### Description of the task
Within the records below, find each line that holds the string "menu", then copy it.

:: Supplied data ::

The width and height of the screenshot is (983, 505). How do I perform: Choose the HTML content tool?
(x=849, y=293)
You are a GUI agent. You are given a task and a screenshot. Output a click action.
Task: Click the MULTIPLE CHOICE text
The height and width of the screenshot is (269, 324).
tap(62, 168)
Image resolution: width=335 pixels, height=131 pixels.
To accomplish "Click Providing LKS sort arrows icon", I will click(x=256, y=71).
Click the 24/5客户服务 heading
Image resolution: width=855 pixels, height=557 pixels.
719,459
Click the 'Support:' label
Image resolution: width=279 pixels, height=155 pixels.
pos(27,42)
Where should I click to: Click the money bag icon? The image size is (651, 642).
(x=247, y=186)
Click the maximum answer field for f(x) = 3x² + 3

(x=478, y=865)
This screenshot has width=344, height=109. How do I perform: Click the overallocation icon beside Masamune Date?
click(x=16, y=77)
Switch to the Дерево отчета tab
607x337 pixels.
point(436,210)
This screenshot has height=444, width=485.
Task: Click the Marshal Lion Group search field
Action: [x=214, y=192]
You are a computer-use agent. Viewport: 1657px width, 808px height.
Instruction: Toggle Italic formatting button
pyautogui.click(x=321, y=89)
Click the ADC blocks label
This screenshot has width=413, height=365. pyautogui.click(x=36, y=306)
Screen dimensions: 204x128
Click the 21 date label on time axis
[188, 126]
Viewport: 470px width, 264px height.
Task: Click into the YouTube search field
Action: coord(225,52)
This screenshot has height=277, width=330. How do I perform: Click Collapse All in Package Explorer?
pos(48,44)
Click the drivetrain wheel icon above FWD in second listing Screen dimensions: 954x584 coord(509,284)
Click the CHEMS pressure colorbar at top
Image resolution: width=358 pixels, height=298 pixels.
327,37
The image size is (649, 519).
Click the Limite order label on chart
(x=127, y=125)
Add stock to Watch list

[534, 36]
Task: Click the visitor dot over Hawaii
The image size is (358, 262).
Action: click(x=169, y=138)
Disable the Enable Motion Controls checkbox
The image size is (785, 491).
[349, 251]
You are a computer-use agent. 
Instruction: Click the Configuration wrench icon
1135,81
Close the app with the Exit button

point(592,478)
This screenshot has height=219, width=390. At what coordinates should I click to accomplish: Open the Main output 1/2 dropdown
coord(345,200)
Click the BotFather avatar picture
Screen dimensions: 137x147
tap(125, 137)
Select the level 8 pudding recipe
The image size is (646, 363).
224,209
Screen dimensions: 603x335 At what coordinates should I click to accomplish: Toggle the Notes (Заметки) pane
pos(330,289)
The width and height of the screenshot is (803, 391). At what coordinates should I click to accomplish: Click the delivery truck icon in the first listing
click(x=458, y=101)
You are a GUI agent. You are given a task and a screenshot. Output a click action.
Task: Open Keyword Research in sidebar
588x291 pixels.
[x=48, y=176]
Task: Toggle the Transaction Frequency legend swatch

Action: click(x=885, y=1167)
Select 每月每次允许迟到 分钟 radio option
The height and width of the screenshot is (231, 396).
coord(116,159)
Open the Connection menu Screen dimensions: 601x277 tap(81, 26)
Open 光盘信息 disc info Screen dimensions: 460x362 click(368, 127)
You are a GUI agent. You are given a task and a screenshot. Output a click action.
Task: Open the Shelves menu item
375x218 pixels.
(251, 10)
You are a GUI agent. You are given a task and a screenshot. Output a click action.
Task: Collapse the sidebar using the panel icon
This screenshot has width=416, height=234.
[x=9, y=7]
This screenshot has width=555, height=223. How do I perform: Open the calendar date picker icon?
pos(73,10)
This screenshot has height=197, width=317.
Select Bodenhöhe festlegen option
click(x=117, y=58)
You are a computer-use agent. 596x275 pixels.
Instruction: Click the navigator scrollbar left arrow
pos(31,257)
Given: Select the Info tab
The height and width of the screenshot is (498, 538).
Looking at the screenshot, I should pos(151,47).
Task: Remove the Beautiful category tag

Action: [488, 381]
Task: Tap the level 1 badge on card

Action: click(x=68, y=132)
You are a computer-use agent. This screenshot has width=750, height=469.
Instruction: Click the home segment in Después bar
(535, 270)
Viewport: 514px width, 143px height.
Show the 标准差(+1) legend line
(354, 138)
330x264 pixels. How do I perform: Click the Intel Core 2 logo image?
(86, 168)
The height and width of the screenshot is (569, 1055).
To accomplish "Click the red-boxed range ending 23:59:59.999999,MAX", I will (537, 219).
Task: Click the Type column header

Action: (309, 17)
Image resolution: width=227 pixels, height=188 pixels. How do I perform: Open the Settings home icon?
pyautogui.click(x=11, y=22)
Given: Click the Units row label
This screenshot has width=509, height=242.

:::

### Response area
Open the Connection menu Screen dimensions: 601x277 tap(81, 26)
Task: Open the Shelves menu item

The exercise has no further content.